Redação
Diário do Poder
José Antônio de Jesus foi condenado por Moro a 12 anos e 6 meses por corrupção e lavagem
Foto: Vagner Rosário/Veja)
Os procuradores afirmam que foram encaminhados ilicitamente mais de
R$ 1,5 milhão de reais para contas bancárias de familiares do engenheiro.
O Ministério Público Federal (MPF) apelou da sentença dada pelo juiz Sérgio Moro ao engenheiro José Antônio de Jesus, ex-gerente da Transpetro, condenado em ação penal que investiga esquema de corrupção na subsidiária da Petrobras. Na sentença apresentada em junho, Moro condenou Jesus a 12 anos e 6 meses por corrupção e lavagem de dinheiro. Além do ex-gerente da Transpetro, foram condenados os empresários Luiz Fernando Nave Maramaldo e Adriano Silva Correia.
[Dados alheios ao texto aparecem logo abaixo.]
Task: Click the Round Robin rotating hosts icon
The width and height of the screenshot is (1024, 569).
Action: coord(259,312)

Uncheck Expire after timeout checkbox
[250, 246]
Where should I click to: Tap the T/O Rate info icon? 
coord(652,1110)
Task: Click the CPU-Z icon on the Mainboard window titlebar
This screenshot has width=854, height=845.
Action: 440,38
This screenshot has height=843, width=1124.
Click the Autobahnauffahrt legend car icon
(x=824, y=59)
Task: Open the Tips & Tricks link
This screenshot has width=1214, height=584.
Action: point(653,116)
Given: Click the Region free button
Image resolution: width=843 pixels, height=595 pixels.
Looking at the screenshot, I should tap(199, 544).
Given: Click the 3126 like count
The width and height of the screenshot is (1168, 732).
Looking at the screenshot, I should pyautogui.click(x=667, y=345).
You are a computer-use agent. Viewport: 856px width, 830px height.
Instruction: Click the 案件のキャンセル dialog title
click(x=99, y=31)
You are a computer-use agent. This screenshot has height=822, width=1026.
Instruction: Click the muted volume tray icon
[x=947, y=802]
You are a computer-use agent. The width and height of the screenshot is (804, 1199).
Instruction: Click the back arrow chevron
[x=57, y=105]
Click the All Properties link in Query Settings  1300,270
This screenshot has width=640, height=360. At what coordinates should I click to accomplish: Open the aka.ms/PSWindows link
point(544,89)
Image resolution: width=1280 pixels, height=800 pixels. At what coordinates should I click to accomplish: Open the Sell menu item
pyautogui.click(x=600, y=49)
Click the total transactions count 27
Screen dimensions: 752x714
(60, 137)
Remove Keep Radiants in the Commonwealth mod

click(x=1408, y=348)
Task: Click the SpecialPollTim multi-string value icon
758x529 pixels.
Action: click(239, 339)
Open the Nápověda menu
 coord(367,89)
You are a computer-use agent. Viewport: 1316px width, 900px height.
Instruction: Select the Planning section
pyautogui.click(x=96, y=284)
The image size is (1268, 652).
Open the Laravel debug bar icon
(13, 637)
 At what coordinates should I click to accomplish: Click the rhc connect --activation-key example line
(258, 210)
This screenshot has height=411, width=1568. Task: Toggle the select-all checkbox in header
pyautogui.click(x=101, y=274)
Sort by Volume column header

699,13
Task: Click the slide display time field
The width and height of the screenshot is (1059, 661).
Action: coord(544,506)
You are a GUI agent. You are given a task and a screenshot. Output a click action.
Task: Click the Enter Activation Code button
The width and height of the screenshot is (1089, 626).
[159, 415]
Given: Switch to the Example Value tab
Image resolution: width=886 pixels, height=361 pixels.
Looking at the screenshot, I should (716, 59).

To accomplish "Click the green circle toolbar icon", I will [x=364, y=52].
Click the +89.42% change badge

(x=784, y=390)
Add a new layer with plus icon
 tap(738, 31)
No entanto, o MPF quer a condenação de Jesus por 249 crimes de lavagem de dinheiro. Os procuradores afirmam que foram encaminhados ilicitamente mais de R$ 1,5 milhão de reais para contas bancárias de familiares do engenheiro.
Ao fazer a apelação da sentença neste caso, o MPF não levou em conta o uso da continuidade delitiva – que tem o objetivo de não ocasionar sanções consideradas demasiadamente severas contra um condenado. Para os procuradores, as movimentações financeiras são independentes e devem ser levadas em conta de forma individual.
“A maioria das operações realizadas em benefício de familiares de José Antônio foi fracionada em valores inferiores a R$ 5 mil. Trata-se, pois, de conhecido meio de ocultação e dissimulação de dinheiro ilícito utilizado pelos apelados a fim de evitar que as operações fossem rastreadas pelos órgãos de controle e, com isso, descobertos os crimes por trás das transferências bancárias”, enfatizam os procuradores.